The conditions on June 27 were extreme by measurable standards. Fuel moisture in the area ran between 2% and 8% — vegetation that ignites at friction-match intensity. [2] The National Weather Service had issued a red-flag warning for gusting winds and single-digit humidity across southwestern Colorado, where a severe-to-extreme drought had already made fire behavior unpredictable. [2] The Knowles Fire merged with the Snyder Mesa, Jones, and Gore fires within hours, producing a fire complex that covered zero percent of its eventual perimeter when the burnover occurred. What the investigation will need to determine: whether wind-event forecasting gave the crew adequate warning before the fires merged; whether shelter-deployment protocols were followed as conditions deteriorated; and what the fire-behavior timeline shows about how fast the blowup moved. Those are answerable questions. None have been answered publicly.

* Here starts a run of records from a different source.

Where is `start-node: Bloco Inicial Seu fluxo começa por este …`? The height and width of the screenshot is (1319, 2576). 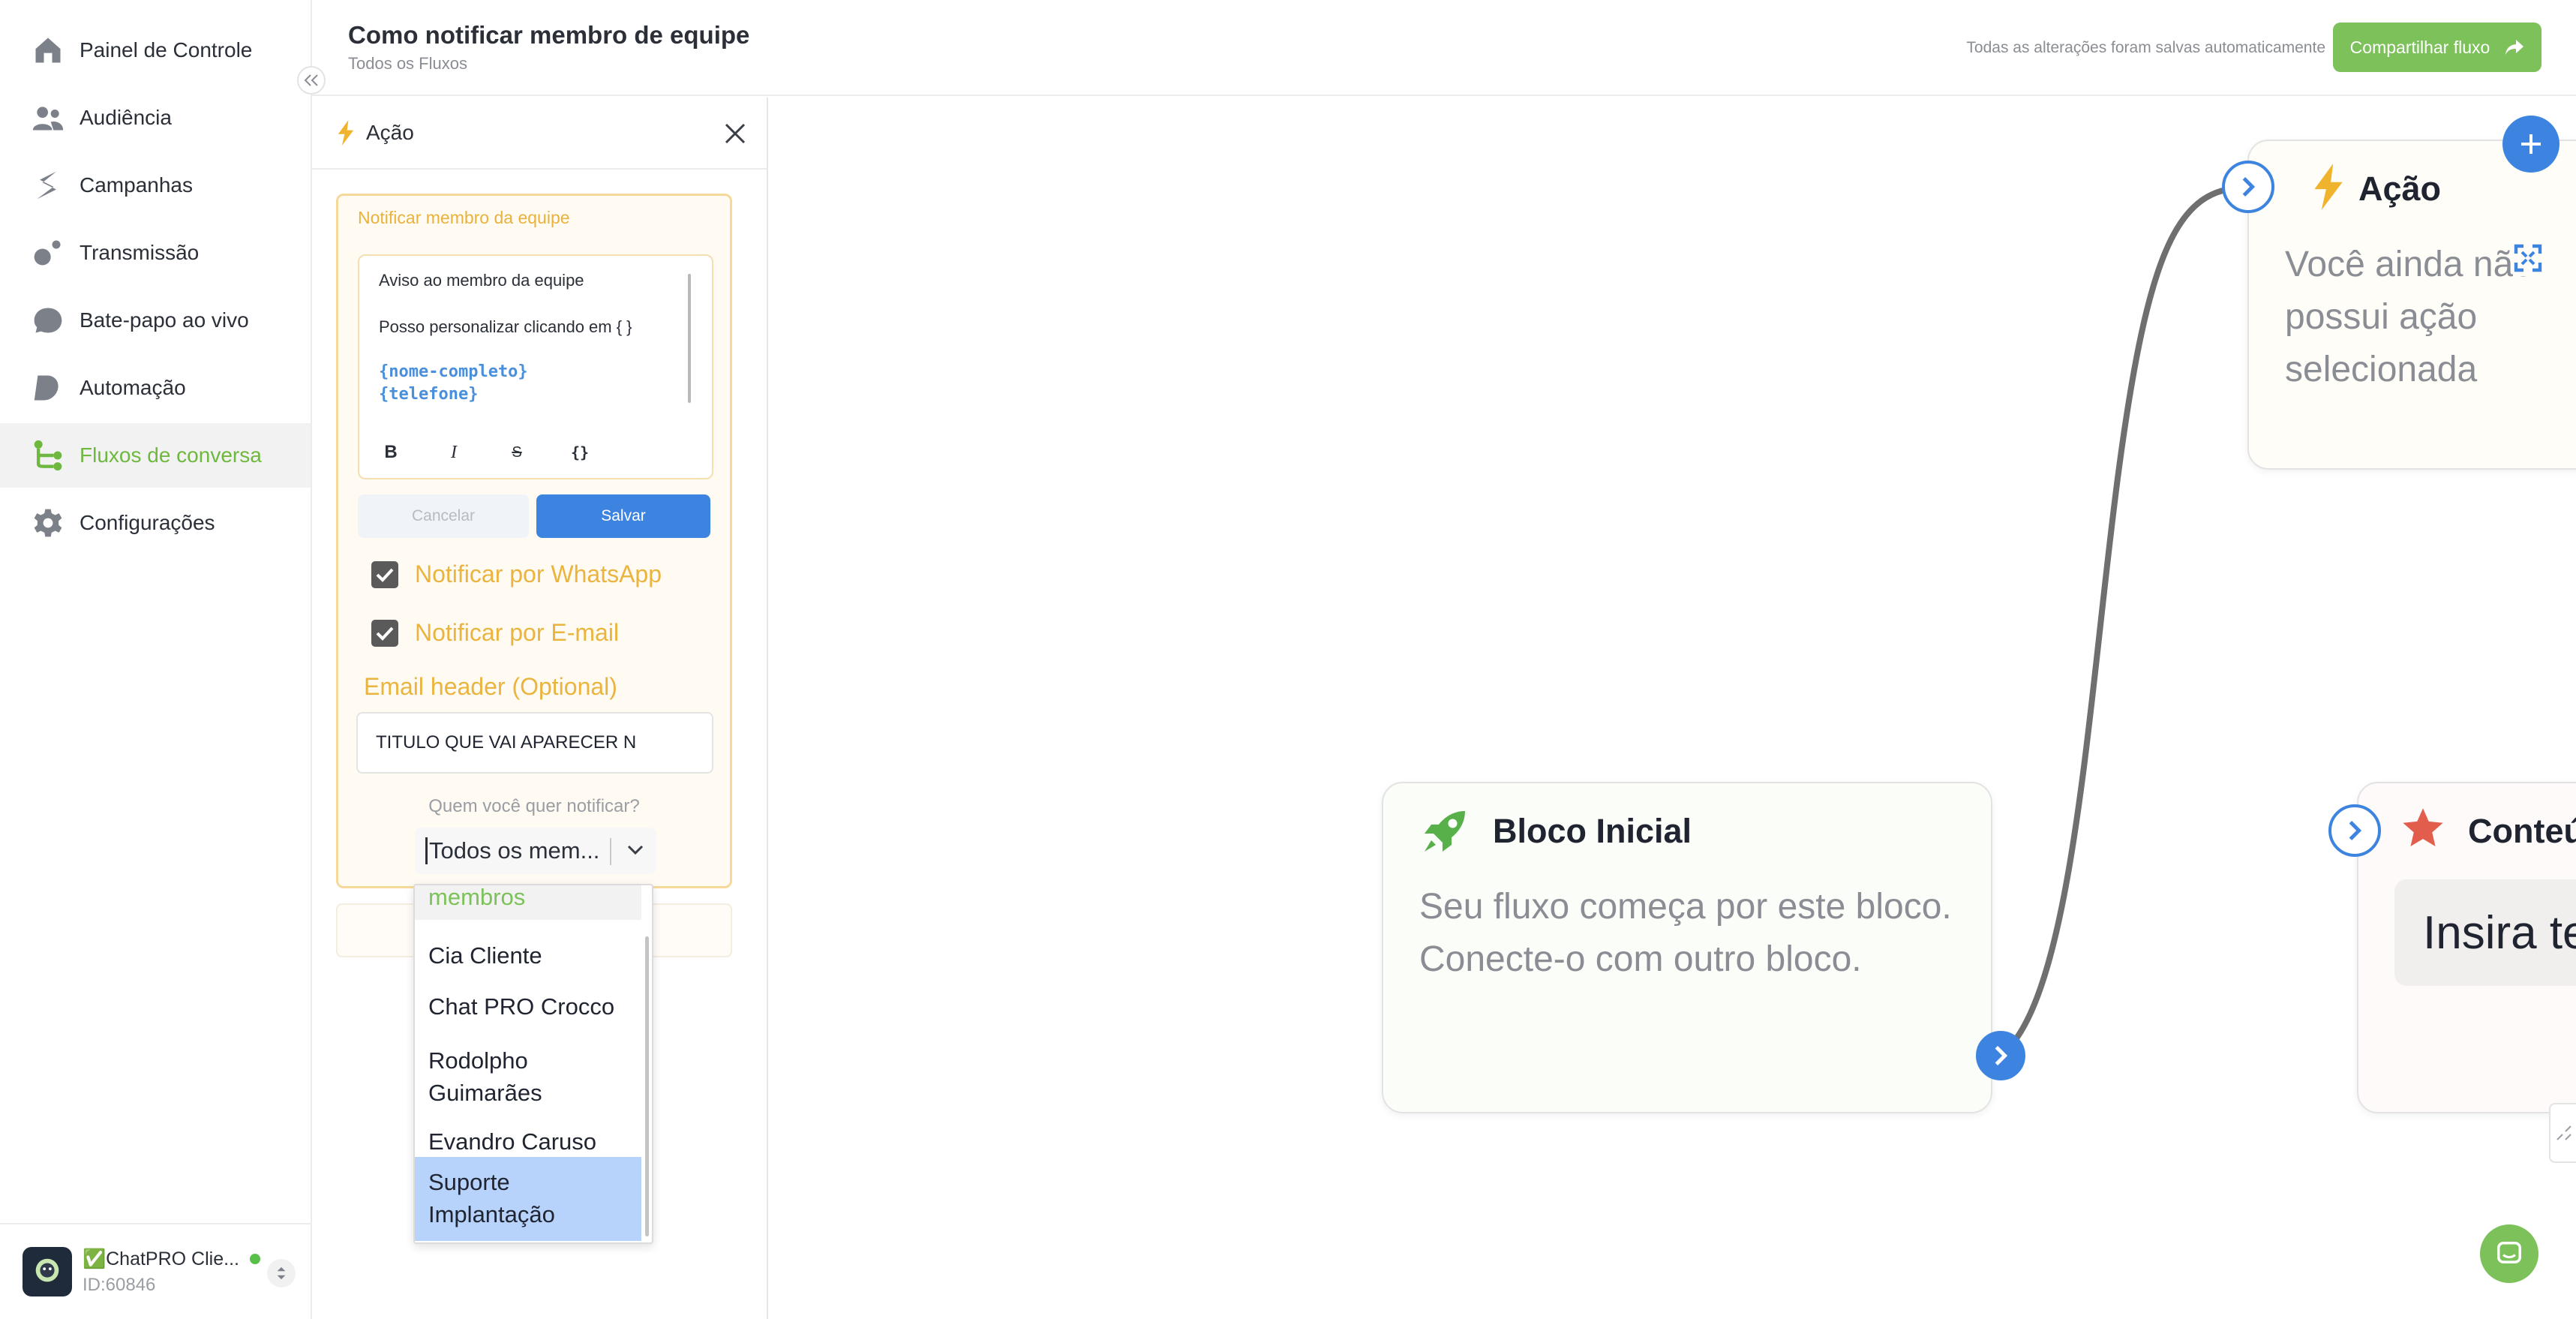 start-node: Bloco Inicial Seu fluxo começa por este … is located at coordinates (1687, 947).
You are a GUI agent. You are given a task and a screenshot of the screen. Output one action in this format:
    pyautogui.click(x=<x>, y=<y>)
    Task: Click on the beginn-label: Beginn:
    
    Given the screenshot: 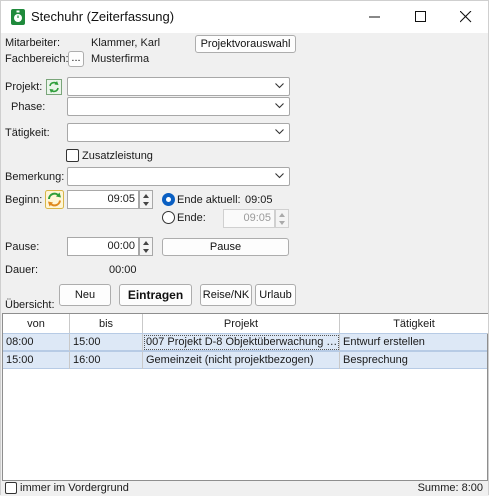 What is the action you would take?
    pyautogui.click(x=24, y=200)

The Snyder Fire complex has since burned more than 30,200 acres and reached 98% containment as of July 7. [3] A memorial service in Grand Junction drew hundreds of residents, dozens of firefighting squadrons, and relatives of the three dead. Colorado Public Radio broadcast what it described as the crew's final radio transmissions — the last audible record of the crew before the burnover. [3]

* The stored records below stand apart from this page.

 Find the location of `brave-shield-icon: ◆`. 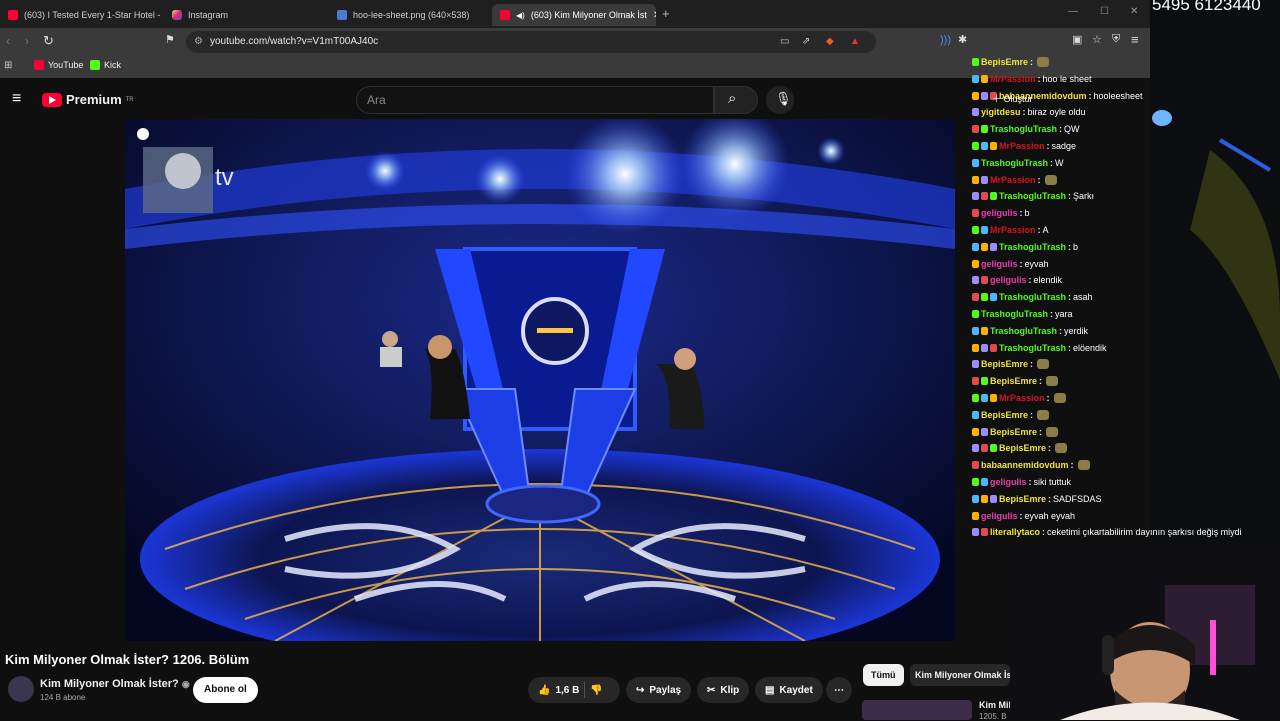

brave-shield-icon: ◆ is located at coordinates (830, 42).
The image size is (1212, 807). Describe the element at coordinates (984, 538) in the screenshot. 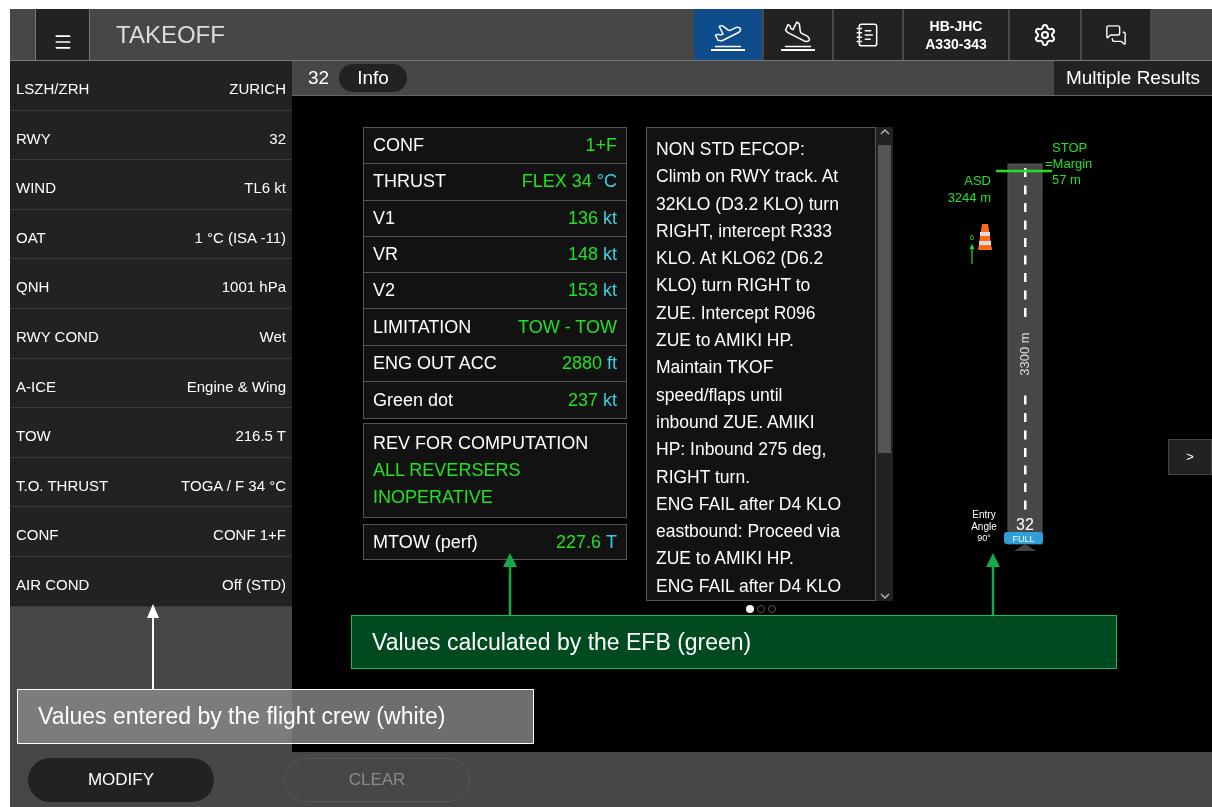

I see `angle-value: 90°` at that location.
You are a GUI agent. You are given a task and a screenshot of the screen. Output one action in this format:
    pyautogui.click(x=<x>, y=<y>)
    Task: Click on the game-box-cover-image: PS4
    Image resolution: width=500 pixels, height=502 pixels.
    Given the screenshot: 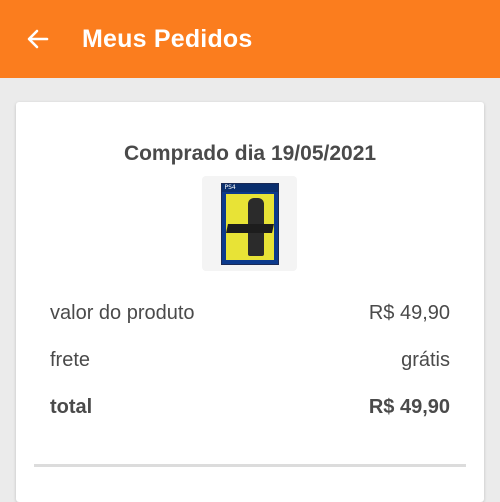 What is the action you would take?
    pyautogui.click(x=250, y=224)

The Rifle Helitack is a helicopter-based initial-attack unit, deployed specifically because it can reach fast-moving fires before ground crews. That speed advantage also places helitack crews at the highest-risk moment in wildfire response: initial attack, when fire behavior is most uncertain, decision windows are shortest, and command structures are least established. The burnover on June 27 occurred during initial attack, before a Complex Incident Management Team assumed command the following morning. [4]

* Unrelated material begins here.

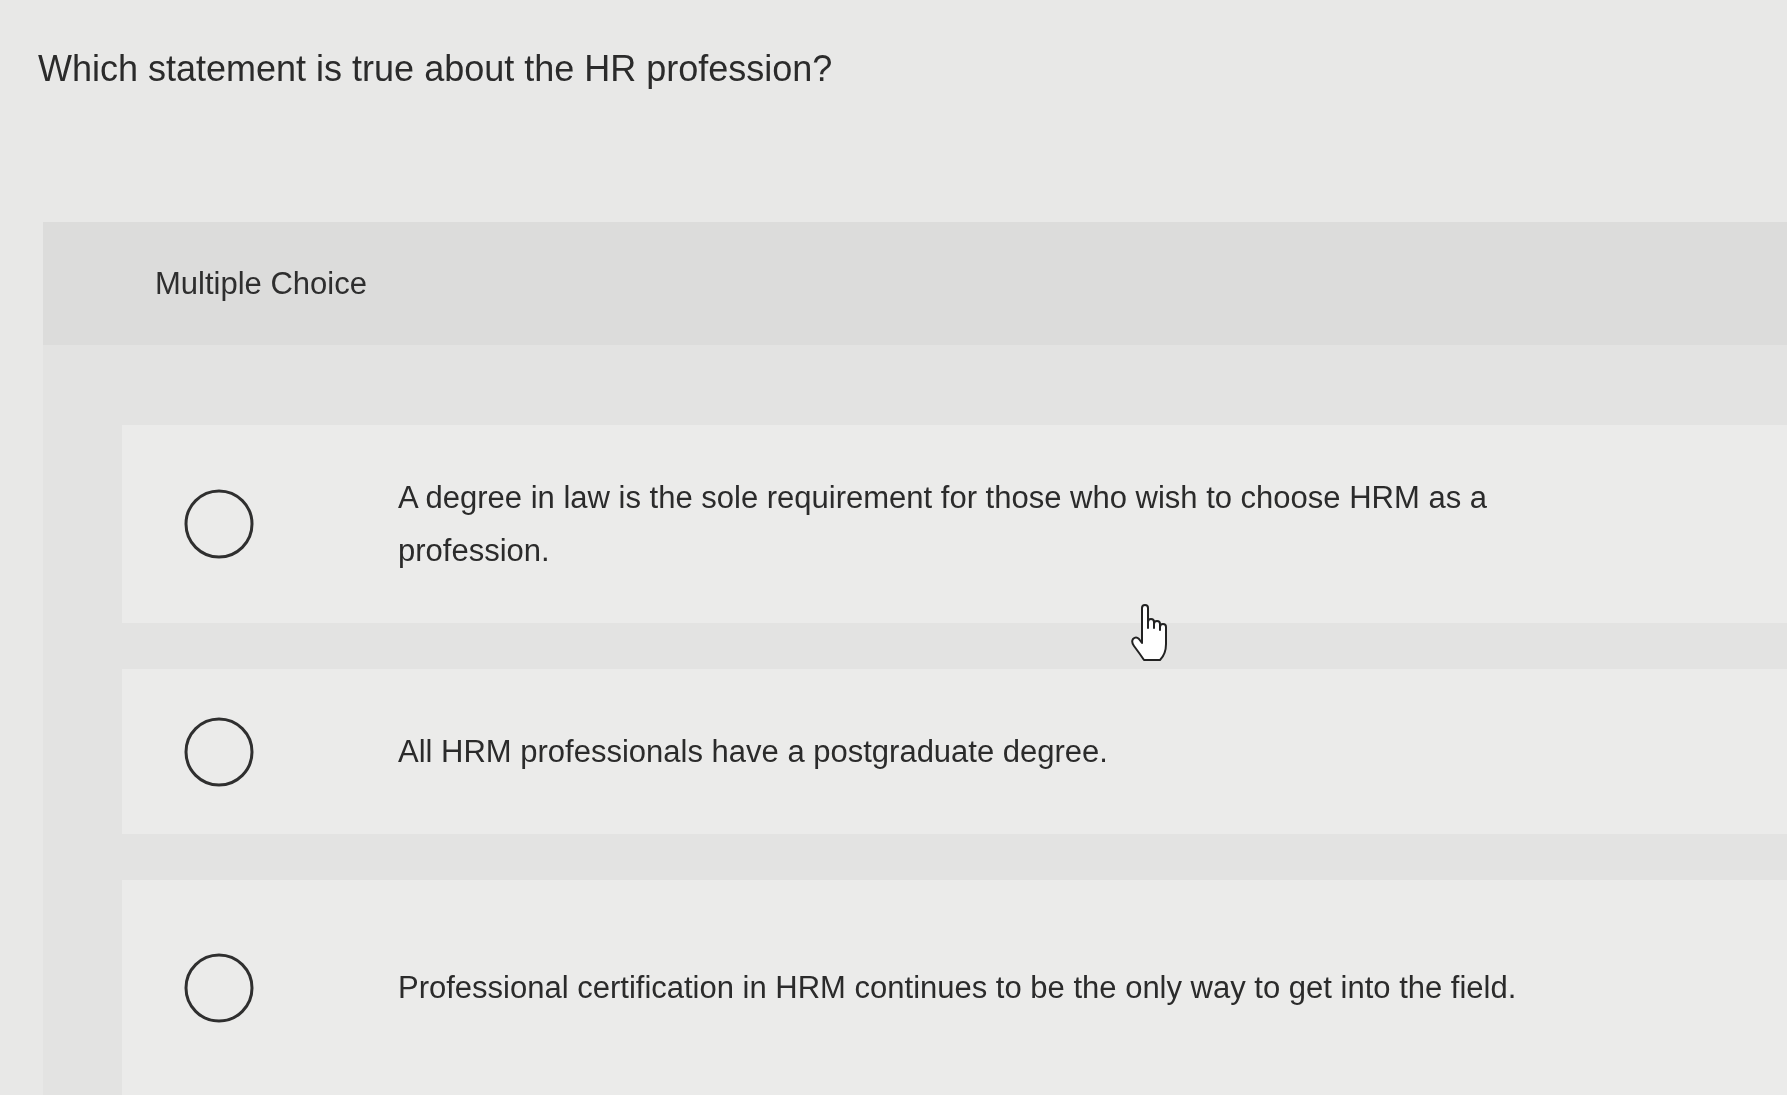 The width and height of the screenshot is (1787, 1095). I want to click on option-text: Professional certification in HRM continues to be the only way to get into the field., so click(958, 988).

Colorado's fire season continues. A heat dome is now entering the region after causing deaths across the eastern United States last week. Whether the operational findings from June 27 will be shared with crews working this season, before a similar wind event strikes a similar crew in a similar fire environment, is not a question the memorial coverage has asked. The investigation has that answer. It has not released it.